Peut-on parler d’une ruée vers le bois de chauffage ? Pour François Deneufbourg, responsable du développement économique à l’Office Economique Wallon du Bois, il semblerait effectivement qu’il y ait une recrudescence voire une augmentation de la consommation du bois de chauffage.

Le prix de la stère a-t-il encore augmenté aujourd’hui ?

Dans un reportage diffusé cet été sur nos antennes on pouvait entendre que le prix pour une stère en bûches de 33 cm était de 146 euros. François Deneufbourg reste prudent face à ce tarif et rappelle que les prix sont plus élevés dans les zones urbaines ou périurbaines en comparaison avec la campagne, où les prix sont relativement plus modérés. Cela tout d’abord en raison du coût du transport et ce spécialiste de rappeler que le "transport a augmenté avec les prix du mazout, des camions de transport". Et puis, il ajoute aussi qu’à la campagne il y a encore de nombreux autoproducteurs, "c’est-à-dire qu’il y a beaucoup de particuliers qui font leur bois de chauffage."

L’offre peut-elle suivre ?

Face à une augmentation de la demande de bois de chauffage, l’offre peut-elle suivre ? "Vraisemblablement, l’offre ne suit pas.", François Deneufbourg. "Mais il faut bien se dire qu’un producteur de bois de chauffage a un stock de bois sur pied en forêt, qu’il a acheté, il a un stock de bois frais et il a un stock de bois sec. Et il vend évidemment le bois sec. À partir du moment où il y a une ruée comme maintenant, le bois sec part immédiatement et après on est bloqué sur le stock tampon de bois frais. Il faut donc patienter. Sinon, il faut acheter du bois qui n’est pas sec et propre à la consommation directe."

Le responsable du développement économique à l’Office Economique Wallon du Bois ajoute que certains clients, par précaution, achètent tout de même du bois et cela même s’il n’est pas tout à fait sec. Ces personnes "continueront à le sécher chez eux." Rappelons que brûler du bois qui n’a pas un taux d'humidité approprié fait perdre en rendement calorifique et qu’il faut dès lors en mettre plus dans la cheminée ou la cassette pour se chauffer.

Attention aux arnaques

Nous sommes à la fin de la saison des commandes, puisque c’est plutôt l’été que celles-ci ont lieu habituellement. Certains vendeurs pourraient profiter de la situation alors que des ménages essayent encore de trouver du bois de chauffage. François Deneufbourg confirme et explique : "les médias relayent quand même pas mal d’informations concernant des possibilités d’achat de bois en ligne, avec de paiements immédiats et des livraisons qui ne se font pas. De plus, le bois de chauffage est quelque chose de relativement complexe en matière de composition, d’essence — il y a des essences qui brûlent mieux que d’autres — de degré d’humidité, de découpe, de quantité, parce que le stère est un volume apparent et ce n’est pas tout à fait le même volume réel chez tout le monde. Tout ça, ce sont des éléments qui font que le consommateur, avec des achats sur un coup de tête en ligne, peut parfois se voir floué."

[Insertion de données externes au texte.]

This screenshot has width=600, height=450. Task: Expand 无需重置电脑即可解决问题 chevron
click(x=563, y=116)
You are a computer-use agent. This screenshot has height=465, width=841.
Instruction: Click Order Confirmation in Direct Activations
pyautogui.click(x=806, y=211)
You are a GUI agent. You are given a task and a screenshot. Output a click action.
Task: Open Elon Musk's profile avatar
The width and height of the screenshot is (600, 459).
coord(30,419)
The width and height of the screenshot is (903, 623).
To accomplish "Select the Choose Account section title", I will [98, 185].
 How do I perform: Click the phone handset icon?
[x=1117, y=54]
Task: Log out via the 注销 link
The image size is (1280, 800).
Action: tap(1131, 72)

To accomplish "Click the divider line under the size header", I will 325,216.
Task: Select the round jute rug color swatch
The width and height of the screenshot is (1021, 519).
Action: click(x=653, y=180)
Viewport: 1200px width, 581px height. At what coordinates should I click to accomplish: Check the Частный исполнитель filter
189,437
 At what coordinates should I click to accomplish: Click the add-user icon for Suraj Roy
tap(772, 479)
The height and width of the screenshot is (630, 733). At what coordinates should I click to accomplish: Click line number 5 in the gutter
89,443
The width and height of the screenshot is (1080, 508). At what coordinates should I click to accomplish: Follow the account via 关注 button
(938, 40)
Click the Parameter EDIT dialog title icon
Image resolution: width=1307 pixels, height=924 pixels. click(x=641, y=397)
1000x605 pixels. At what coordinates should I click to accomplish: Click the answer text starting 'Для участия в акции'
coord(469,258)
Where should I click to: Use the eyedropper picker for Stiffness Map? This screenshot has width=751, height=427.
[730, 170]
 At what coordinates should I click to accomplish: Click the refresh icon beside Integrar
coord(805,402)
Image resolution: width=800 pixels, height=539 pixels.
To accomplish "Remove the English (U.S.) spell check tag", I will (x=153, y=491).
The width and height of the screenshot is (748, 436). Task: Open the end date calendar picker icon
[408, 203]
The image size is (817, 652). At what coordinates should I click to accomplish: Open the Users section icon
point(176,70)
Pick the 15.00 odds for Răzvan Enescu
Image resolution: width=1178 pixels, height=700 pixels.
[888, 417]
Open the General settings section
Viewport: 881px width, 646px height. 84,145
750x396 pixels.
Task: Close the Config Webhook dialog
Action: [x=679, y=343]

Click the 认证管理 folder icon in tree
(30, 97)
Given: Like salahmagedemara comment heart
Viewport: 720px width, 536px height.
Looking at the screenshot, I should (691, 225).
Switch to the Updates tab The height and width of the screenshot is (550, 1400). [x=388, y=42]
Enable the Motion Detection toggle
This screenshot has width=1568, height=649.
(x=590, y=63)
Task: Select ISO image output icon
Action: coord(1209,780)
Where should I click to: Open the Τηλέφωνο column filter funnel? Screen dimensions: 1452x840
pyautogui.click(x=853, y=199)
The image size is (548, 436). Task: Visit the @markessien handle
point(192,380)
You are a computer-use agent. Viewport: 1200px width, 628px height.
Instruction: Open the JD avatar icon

Ce spécialiste conseil d’être attentif à la composition du bois, des essences, au degré d’humidité, etc. "Le bois qui se brûle en consommation courante est un bois qui est sec à l’air, donc autour des 20% d’humidité."

Notons encore qu'il y a différentes essences de bois. "Si vous vous retrouvez avec des bois très légers, ça brûle très vite. Généralement, les essences qui sont les plus courues en matière de bois de chauffage sont le hêtre, évidemment, le charme et toutes les essences feuillues. Le chêne est un bois plus dur qui n’est pas nécessairement plus apprécié." Le risque est donc de se retrouver "avec toute une série d’essences relativement légères qui brûlent très vite, et encore une fois, vous y perdrez en pouvoir calorifique."